0
votes

I am training a recurrent neural network on LibriSpeech. I have tried different variations regarding learning rate, batch size, etc. In every training, one thing was similar, that validation loss gets saturated after 7 epochs. I thought that this might be due to overfitting. But, I noticed a weird behaviour, that after resetting the Adam optimizer, i.e., it's slot variables m and v, after 7 epochs of training, the validation loss decreases to a new lower minima than the previous one and then starts oscillating around that value for the rest of the training. I am speculating that due to longer periods of training, slot v variables become much smaller compared to slot m variables. So after resetting them, this unknown behaviour happens. I am not sure though. So, do we need to reset Adam optimizer after every fixed number of steps? Or if not, then why the validation loss decreases to a new lower minima? I am using the default values of beta_1, beta_2 and epsilon for Adam optimizer in Tensorflow

2
This is probably not well suited as a question for SO as this probably requires empirical research to validate that this is consistent behavior and not just something that you anecdotally observed. I can at least tell you that resetting the window is definitely not standard practice (at least from my knowledge). In your case, resetting the window might lead to a short-term increase in the effective learning rate due to the reset momentum which would explain your observations, including the oscillations at the end.runDOSrun
Hi, yes you are right, it is not an empirical behaviour. I am getting this issue with my current neural network. Previously, I have never encountered such an anomaly with Adam. Yes, the effective learning rate should increase due to resetting the momentum. Thanks for the intuition here. This explains why validation loss decreases suddenly. Also, does this mean that training my model with a more careful learning rate should get me the reduced validation loss without resetting the optimizer?Tushar Vatsal

2 Answers

1
votes

Not sure what is creating the behavior but I believe you might avoid it by using an adjustable learning rate. The keras callback ReduceLROnPlateau makes that easy to do. Documentation is here. Set it up to monitor validation loss and it will automatically lower the learning rate by a specified factor if the validation loss fails to decrease over a specified number(patience) of consecutive epochs. I use a factor of .6 and a patience value of 1. Give it a try and hopefully your validation loss will achieve a lower level without resetting the optimizer.

1
votes

Resetting the window is definitely not standard practice (at least from my knowledge). In your case, resetting it might lead to a short-term increase in the effective learning rate due to the reset momentum which would explain your two observations:

  • The network suddenly improves: the reset acts as a "kickstarter", i.e. the network is able to jump out of the previous local minimum. This indicates that it was previously stuck here, i.e. the learning rate was either too small (if the error curve is flat or decreasing very slowly) or too large (if it oscillates around this point)

  • The oscillations at the end: The increased step size leads to a new local minimum but it is now too large to actually get out of it, therefore oscillating.

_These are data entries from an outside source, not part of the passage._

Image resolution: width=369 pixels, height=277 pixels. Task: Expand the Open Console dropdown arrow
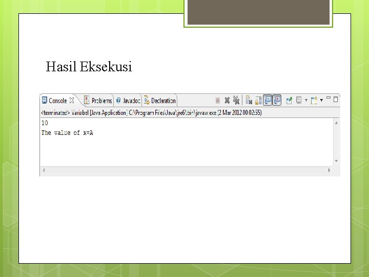tap(321, 101)
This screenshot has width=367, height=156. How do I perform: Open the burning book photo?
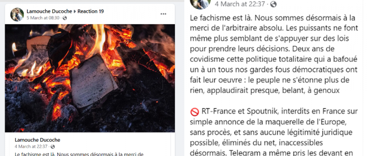click(90, 78)
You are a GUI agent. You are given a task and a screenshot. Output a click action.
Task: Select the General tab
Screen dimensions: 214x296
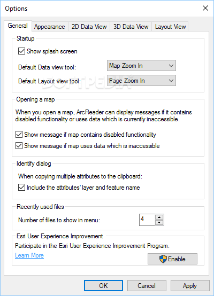pos(18,26)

While you have made an interesting observation, it would require more research to validate that this is consistent behavior and not just anecdotally. In general (and your case), I would always recommend to run a gridsearch on learning rate and batch size (remember to account for random initial weights by repeating each configuration a couple of times) until you can find a suitable training curve that doesn't saturate or overfit too early while simultaneously not wasting too much training resources on very small but many gradient updates. Both early stopping and learning rate decay can be helpful with this, even if you're using Adam. These are established and well-researched practices that will almost always work, given you have some patience for the tuning process.